Australian unemployment falls to 3.6%
Canberra: Australia's unemployment fell from 3.7 pe rcent to 3.6 per cent in September, fresh data revealed on Thursday.
According to monthly labor force data published by the Australian Bureau of Statistics (ABS), there were 6,700 jobs added between August and September, reports Xinhua news agency.
Responding to the data, Treasurer Jim Chalmers said that it takes the total number of jobs created since the governing Labor Party won power in May 2022 to 561,500.
"This is the most jobs created in the first term of any government on record, and we're only halfway through the term," he told reporters in Canberra.
"Unemployment, despite all of our economic challenges, is lower now than when we came to office."
However, the ABS said that the biggest factor in the fall in unemployment between August and September was a drop in the number of people in the labour force.

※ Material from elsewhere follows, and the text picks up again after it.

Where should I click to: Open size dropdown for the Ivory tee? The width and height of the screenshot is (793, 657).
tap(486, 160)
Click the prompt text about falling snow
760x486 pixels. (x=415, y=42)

In order to be classified as unemployed by the ABS, a person must be of working age, not in work and actively seeking employment.
The participation rate, which measures the portion of the working-age population who are in the labour force, fell from a record-high 67.0 per cent in August to 66.7 per cent in September.
"It is important to remember that a fall in unemployment does not always mean much higher employment," Kate Lamb, head of labour statistics at the ABS, said in a media release.
"The fall in the unemployment rate in September mainly reflected a higher proportion of people moving from being unemployed to not in the labor force."